Don’t Practice Law, Unless You’re a Lawyer
The relationship between Realtors and Lawyers is interesting. Lawyers do not want Realtors intruding on their turf. When a foreclosure proceeding is filed, it may be considered a lawsuit depending on the foreclosure procedures in your state. Many foreclosures are done by a power of sale in the deed of trust, so it is just a series of notices and other requirements leading to a non-judicial foreclosure. In other words, it is not a court proceeding. However, in many states a foreclosure is a filing with the court, so it can be considered a legal proceeding or lawsuit.
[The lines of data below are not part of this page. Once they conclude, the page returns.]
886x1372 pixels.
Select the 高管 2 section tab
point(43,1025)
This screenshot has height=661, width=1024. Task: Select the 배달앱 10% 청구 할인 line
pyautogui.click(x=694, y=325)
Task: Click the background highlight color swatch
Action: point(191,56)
In North Carolina, the Short Sale Addendum to the Listing Agreement says “If a foreclosure or other judicial proceeding is filed with respect to the Property, although Firm may continue to solicit and negotiate offers to purchase and contact, communicate with, obtain information from and supply information to Lienholders, Firm may no longer negotiate the terms and conditions of a Short Sale with Lienholders, as such negotation would constitute the practice of law.” This did not come from a determination by the North Carolina State Bar, as they have no official opinion issued on this issue. What that means to you is that the bar association has not agreed on where the line is between the practice of real estate and the practice of law. This wording came from the North Carolina Association of Realtors. I talked to an attorney at the North Carolina Real Estate Commission who felt it would take an extreme situation of negotiating with a lender for the Realtor’s activity to be ruled to be the unauthorized practice of law, as he felt that presenting an offer to a lender and encouraging the lender to take the short sale is a permissable activity for a Realtor.
Other states have similar interpretations of the line between what a Realtor can do and the practice of law. For example, click on this determination by the Florida Bar’s Standing Committee on the Unauthorized Practice of Law.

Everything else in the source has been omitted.